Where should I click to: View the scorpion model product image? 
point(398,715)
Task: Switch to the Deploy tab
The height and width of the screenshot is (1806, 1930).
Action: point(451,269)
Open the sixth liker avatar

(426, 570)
********
The full listing above needs to be output exactly.

● RESULT OF THIS EXERCISE
Where should I click to: View the scorpion model product image? 
point(398,715)
Task: Switch to the Deploy tab
The height and width of the screenshot is (1806, 1930).
Action: point(451,269)
Open the sixth liker avatar

(426, 570)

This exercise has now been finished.